| TASK STATEMENT |
Give the records again in full, exactly as written.

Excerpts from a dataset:
※

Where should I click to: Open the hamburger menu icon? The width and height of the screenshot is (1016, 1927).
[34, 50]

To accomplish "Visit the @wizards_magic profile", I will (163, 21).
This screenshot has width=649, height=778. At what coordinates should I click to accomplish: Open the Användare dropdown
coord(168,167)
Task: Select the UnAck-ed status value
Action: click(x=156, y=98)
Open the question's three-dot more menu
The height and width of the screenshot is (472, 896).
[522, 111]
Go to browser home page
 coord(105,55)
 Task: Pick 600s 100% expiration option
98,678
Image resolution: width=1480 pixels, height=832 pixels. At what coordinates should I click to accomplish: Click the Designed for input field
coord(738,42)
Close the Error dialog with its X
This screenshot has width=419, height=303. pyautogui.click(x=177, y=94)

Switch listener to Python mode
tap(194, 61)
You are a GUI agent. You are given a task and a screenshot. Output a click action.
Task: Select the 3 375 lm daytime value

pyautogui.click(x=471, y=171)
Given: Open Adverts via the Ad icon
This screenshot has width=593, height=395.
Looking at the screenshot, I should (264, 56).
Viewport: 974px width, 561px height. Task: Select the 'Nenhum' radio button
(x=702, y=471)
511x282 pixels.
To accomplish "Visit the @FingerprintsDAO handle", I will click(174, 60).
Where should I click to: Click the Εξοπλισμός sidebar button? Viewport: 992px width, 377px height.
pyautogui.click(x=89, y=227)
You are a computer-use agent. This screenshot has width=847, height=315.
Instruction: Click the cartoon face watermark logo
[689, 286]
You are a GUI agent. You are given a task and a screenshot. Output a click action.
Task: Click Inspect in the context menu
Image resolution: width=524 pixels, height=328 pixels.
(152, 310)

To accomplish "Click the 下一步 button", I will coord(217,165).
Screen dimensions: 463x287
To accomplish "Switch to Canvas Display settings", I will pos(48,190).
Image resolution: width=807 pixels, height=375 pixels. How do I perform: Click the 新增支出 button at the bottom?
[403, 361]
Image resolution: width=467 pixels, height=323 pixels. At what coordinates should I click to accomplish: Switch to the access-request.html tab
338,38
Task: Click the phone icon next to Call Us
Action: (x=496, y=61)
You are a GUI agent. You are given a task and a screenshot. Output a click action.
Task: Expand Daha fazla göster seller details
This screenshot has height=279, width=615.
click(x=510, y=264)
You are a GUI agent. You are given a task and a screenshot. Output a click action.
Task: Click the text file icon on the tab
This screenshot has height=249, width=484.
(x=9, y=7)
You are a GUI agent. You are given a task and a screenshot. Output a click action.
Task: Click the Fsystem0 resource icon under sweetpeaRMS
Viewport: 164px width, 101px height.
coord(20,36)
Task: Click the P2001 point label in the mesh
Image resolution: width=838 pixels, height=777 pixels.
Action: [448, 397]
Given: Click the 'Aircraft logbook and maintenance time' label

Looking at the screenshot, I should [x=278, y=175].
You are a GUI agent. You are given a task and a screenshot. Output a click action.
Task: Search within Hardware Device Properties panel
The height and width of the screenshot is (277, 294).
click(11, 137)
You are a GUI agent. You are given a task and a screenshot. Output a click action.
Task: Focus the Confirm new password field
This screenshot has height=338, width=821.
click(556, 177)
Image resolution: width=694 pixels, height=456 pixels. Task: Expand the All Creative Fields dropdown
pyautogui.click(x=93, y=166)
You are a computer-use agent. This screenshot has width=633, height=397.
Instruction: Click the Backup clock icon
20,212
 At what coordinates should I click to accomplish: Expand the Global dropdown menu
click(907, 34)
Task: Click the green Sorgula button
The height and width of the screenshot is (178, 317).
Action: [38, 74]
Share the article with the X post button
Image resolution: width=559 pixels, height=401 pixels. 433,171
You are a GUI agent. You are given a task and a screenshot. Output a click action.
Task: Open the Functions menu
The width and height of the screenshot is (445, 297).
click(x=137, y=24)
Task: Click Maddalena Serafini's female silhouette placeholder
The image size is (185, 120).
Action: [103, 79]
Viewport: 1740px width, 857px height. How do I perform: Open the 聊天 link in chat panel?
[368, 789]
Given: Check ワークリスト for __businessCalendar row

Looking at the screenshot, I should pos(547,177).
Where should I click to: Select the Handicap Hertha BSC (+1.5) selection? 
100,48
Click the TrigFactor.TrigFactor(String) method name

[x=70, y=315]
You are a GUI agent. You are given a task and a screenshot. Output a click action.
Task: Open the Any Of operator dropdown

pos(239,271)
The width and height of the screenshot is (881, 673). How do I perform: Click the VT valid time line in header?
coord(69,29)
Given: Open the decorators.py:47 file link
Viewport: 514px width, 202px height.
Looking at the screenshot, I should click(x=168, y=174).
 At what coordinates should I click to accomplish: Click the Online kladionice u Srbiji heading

※

| RESULT OF THIS EXERCISE |
Where should I click to: Open the hamburger menu icon? The width and height of the screenshot is (1016, 1927).
[34, 50]

To accomplish "Visit the @wizards_magic profile", I will (163, 21).
This screenshot has width=649, height=778. At what coordinates should I click to accomplish: Open the Användare dropdown
coord(168,167)
Task: Select the UnAck-ed status value
Action: click(x=156, y=98)
Open the question's three-dot more menu
The height and width of the screenshot is (472, 896).
[522, 111]
Go to browser home page
 coord(105,55)
 Task: Pick 600s 100% expiration option
98,678
Image resolution: width=1480 pixels, height=832 pixels. At what coordinates should I click to accomplish: Click the Designed for input field
coord(738,42)
Close the Error dialog with its X
This screenshot has width=419, height=303. pyautogui.click(x=177, y=94)

Switch listener to Python mode
tap(194, 61)
You are a GUI agent. You are given a task and a screenshot. Output a click action.
Task: Select the 3 375 lm daytime value

pyautogui.click(x=471, y=171)
Given: Open Adverts via the Ad icon
This screenshot has width=593, height=395.
Looking at the screenshot, I should (264, 56).
Viewport: 974px width, 561px height. Task: Select the 'Nenhum' radio button
(x=702, y=471)
511x282 pixels.
To accomplish "Visit the @FingerprintsDAO handle", I will click(174, 60).
Where should I click to: Click the Εξοπλισμός sidebar button? Viewport: 992px width, 377px height.
pyautogui.click(x=89, y=227)
You are a computer-use agent. This screenshot has width=847, height=315.
Instruction: Click the cartoon face watermark logo
[689, 286]
You are a GUI agent. You are given a task and a screenshot. Output a click action.
Task: Click Inspect in the context menu
Image resolution: width=524 pixels, height=328 pixels.
(152, 310)

To accomplish "Click the 下一步 button", I will coord(217,165).
Screen dimensions: 463x287
To accomplish "Switch to Canvas Display settings", I will pos(48,190).
Image resolution: width=807 pixels, height=375 pixels. How do I perform: Click the 新增支出 button at the bottom?
[403, 361]
Image resolution: width=467 pixels, height=323 pixels. At what coordinates should I click to accomplish: Switch to the access-request.html tab
338,38
Task: Click the phone icon next to Call Us
Action: (x=496, y=61)
You are a GUI agent. You are given a task and a screenshot. Output a click action.
Task: Expand Daha fazla göster seller details
This screenshot has height=279, width=615.
click(x=510, y=264)
You are a GUI agent. You are given a task and a screenshot. Output a click action.
Task: Click the text file icon on the tab
This screenshot has height=249, width=484.
(x=9, y=7)
You are a GUI agent. You are given a task and a screenshot. Output a click action.
Task: Click the Fsystem0 resource icon under sweetpeaRMS
Viewport: 164px width, 101px height.
coord(20,36)
Task: Click the P2001 point label in the mesh
Image resolution: width=838 pixels, height=777 pixels.
Action: [448, 397]
Given: Click the 'Aircraft logbook and maintenance time' label

Looking at the screenshot, I should [x=278, y=175].
You are a GUI agent. You are given a task and a screenshot. Output a click action.
Task: Search within Hardware Device Properties panel
The height and width of the screenshot is (277, 294).
click(11, 137)
You are a GUI agent. You are given a task and a screenshot. Output a click action.
Task: Focus the Confirm new password field
This screenshot has height=338, width=821.
click(556, 177)
Image resolution: width=694 pixels, height=456 pixels. Task: Expand the All Creative Fields dropdown
pyautogui.click(x=93, y=166)
You are a computer-use agent. This screenshot has width=633, height=397.
Instruction: Click the Backup clock icon
20,212
 At what coordinates should I click to accomplish: Expand the Global dropdown menu
click(907, 34)
Task: Click the green Sorgula button
The height and width of the screenshot is (178, 317).
Action: [38, 74]
Share the article with the X post button
Image resolution: width=559 pixels, height=401 pixels. 433,171
You are a GUI agent. You are given a task and a screenshot. Output a click action.
Task: Open the Functions menu
The width and height of the screenshot is (445, 297).
click(x=137, y=24)
Task: Click Maddalena Serafini's female silhouette placeholder
The image size is (185, 120).
Action: [103, 79]
Viewport: 1740px width, 857px height. How do I perform: Open the 聊天 link in chat panel?
[368, 789]
Given: Check ワークリスト for __businessCalendar row

Looking at the screenshot, I should pos(547,177).
Where should I click to: Select the Handicap Hertha BSC (+1.5) selection? 
100,48
Click the TrigFactor.TrigFactor(String) method name

[x=70, y=315]
You are a GUI agent. You are given a task and a screenshot. Output a click action.
Task: Open the Any Of operator dropdown

pos(239,271)
The width and height of the screenshot is (881, 673). How do I perform: Click the VT valid time line in header?
coord(69,29)
Given: Open the decorators.py:47 file link
Viewport: 514px width, 202px height.
Looking at the screenshot, I should click(x=168, y=174).
 At what coordinates should I click to accomplish: Click the Online kladionice u Srbiji heading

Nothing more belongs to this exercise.